- Selected extract
* * * * * * * * *
Rivalries: Josh Emmett
by BRIAN KNAPP
Injury interruptions and ill-timed defeats have kept Josh Emmett away from title contention in the Ultimate Fighting Championship featherweight division. Even so, the 37-year-old appears to have at least one more surge left in him.
Emmett will attempt to buoy his stock at 145 pounds when he toes the line against Calvin Kattar in the UFC on ESPN 37 headliner this Saturday at the Moody Center in Austin, Texas. The Team Alpha Male rep enters the Octagon on the strength of a four-fight winning streak. He last appeared at UFC 269, where he was awarded a unanimous decision over Dana White’s Contender Series graduate Dan Ige in their three-round pairing on Dec. 11.
* * * * * * * * *
- Rows
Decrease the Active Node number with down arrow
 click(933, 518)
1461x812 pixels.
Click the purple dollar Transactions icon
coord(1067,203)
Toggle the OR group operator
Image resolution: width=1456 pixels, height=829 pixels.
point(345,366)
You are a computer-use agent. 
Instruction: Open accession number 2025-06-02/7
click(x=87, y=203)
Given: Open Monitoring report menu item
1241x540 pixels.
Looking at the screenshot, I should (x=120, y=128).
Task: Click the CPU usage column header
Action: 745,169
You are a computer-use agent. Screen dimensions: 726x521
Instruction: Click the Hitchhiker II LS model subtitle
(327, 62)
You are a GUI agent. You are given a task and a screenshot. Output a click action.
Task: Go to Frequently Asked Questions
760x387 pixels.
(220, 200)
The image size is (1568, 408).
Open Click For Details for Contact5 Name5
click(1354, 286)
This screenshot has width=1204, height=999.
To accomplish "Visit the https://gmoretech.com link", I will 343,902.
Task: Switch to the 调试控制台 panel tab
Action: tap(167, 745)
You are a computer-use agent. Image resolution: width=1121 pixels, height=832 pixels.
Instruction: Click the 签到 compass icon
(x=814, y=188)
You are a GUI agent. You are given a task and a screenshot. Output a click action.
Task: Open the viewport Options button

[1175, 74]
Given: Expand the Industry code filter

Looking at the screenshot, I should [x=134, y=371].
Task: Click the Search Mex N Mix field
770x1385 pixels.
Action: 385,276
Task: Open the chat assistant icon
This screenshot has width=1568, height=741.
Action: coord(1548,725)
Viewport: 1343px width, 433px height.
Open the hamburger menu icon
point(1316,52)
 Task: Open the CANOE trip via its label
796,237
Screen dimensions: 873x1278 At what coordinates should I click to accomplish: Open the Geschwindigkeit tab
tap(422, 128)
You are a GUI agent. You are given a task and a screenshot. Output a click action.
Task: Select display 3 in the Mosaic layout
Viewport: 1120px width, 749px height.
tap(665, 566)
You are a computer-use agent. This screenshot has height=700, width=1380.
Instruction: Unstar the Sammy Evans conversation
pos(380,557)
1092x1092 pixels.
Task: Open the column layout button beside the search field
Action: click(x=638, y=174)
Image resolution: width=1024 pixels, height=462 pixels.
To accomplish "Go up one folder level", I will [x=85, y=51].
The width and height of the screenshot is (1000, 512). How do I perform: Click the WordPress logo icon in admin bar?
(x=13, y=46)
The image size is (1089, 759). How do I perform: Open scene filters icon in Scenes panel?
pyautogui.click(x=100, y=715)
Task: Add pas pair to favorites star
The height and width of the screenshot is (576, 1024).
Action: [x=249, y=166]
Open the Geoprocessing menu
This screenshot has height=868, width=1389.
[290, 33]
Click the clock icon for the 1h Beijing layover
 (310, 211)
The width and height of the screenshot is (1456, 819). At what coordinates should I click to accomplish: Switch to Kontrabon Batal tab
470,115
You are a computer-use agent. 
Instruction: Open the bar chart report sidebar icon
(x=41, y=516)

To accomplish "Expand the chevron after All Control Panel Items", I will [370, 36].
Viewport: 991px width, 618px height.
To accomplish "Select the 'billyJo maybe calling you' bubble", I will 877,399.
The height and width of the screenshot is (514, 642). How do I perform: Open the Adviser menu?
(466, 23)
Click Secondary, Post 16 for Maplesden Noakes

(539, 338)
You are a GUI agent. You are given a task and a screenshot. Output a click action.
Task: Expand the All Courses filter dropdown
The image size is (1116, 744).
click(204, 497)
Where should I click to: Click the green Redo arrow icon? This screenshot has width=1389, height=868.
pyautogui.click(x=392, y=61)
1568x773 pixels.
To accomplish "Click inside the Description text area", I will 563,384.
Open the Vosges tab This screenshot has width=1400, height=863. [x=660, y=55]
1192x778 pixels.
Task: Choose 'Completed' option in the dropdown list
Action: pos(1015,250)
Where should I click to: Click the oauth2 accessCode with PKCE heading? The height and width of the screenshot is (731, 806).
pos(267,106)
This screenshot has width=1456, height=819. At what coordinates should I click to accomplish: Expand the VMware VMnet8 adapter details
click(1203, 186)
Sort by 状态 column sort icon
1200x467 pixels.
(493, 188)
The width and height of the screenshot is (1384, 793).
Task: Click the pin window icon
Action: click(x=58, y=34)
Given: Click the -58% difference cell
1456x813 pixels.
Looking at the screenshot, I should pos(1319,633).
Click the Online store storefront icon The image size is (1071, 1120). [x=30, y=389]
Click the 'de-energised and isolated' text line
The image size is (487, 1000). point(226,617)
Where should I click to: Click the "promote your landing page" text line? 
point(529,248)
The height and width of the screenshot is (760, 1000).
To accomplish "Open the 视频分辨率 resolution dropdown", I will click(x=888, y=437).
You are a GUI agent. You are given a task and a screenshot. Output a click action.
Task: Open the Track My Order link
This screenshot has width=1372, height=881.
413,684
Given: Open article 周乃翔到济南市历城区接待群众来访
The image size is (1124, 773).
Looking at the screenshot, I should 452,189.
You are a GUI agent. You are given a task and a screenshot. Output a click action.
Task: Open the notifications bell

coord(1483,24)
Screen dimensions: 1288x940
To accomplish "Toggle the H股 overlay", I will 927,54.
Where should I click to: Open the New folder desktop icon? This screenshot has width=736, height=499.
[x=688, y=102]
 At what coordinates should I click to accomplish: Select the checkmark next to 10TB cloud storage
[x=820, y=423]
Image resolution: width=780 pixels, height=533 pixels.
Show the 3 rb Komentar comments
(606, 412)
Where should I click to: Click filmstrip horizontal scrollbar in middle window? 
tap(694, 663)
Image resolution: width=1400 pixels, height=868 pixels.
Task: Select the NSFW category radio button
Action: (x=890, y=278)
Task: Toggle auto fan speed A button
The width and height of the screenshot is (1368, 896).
* * * * * * * * *
- Required actions
A. Render the records from the line with "You are a computer-use agent. This" up to and including the line with "click(204, 497)" as a numbered list, leaving out blank lines.
B. Continue the Josh Emmett rivalries article from where it stops.

- Task-by-task results
A.
1. You are a computer-use agent. This screenshot has height=700, width=1380.
2. Instruction: Unstar the Sammy Evans conversation
3. pos(380,557)
4. 1092x1092 pixels.
5. Task: Open the column layout button beside the search field
6. Action: click(x=638, y=174)
7. Image resolution: width=1024 pixels, height=462 pixels.
8. To accomplish "Go up one folder level", I will [x=85, y=51].
9. The width and height of the screenshot is (1000, 512). How do I perform: Click the WordPress logo icon in admin bar?
10. (x=13, y=46)
11. The image size is (1089, 759). How do I perform: Open scene filters icon in Scenes panel?
12. pyautogui.click(x=100, y=715)
13. Task: Add pas pair to favorites star
14. The height and width of the screenshot is (576, 1024).
15. Action: [x=249, y=166]
16. Open the Geoprocessing menu
17. This screenshot has height=868, width=1389.
18. [290, 33]
19. Click the clock icon for the 1h Beijing layover
20.  (310, 211)
21. The width and height of the screenshot is (1456, 819). At what coordinates should I click to accomplish: Switch to Kontrabon Batal tab
22. 470,115
23. You are a computer-use agent. 
24. Instruction: Open the bar chart report sidebar icon
25. (x=41, y=516)
26. To accomplish "Expand the chevron after All Control Panel Items", I will [370, 36].
27. Viewport: 991px width, 618px height.
28. To accomplish "Select the 'billyJo maybe calling you' bubble", I will 877,399.
29. The height and width of the screenshot is (514, 642). How do I perform: Open the Adviser menu?
30. (466, 23)
31. Click Secondary, Post 16 for Maplesden Noakes
32. (539, 338)
33. You are a GUI agent. You are given a task and a screenshot. Output a click action.
34. Task: Expand the All Courses filter dropdown
35. The image size is (1116, 744).
36. click(204, 497)

B.
As Emmett makes final preparations for his high-stakes showdown with Kattar, a look at some of the rivalries that have helped shape his career to this point:
Emmett kept his perfect professional record intact and made a successful promotional debut when he escaped with a split decision over the Guamanian grappler in their UFC Fight Night 87 lightweight prelim on May 8, 2016 at the Ahoy Rotterdam in Rotterdam, Netherlands. All three judges struck 29-28 scorecards: Ben Cartlidge and Maciej Motylewski for Emmett, Andreas Gruner for Tuck. A short-notice replacement for the injured Nick Hein, Emmett perplexed his counterpart with his aggression and movement for the better part of two rounds. The overhand right was his weapon of choice, as he paired it with the occasional leg kick. In the third round, Tuck uncorked a wheel kick that caught the former West Coast Fighting Championship titleholder on his left hand. The impact resulted in a compound fracture to Emmett’s ring finger and forced him to retreat until the final bell. Tuck pursued him with head kicks and knees but could not author the finish he needed.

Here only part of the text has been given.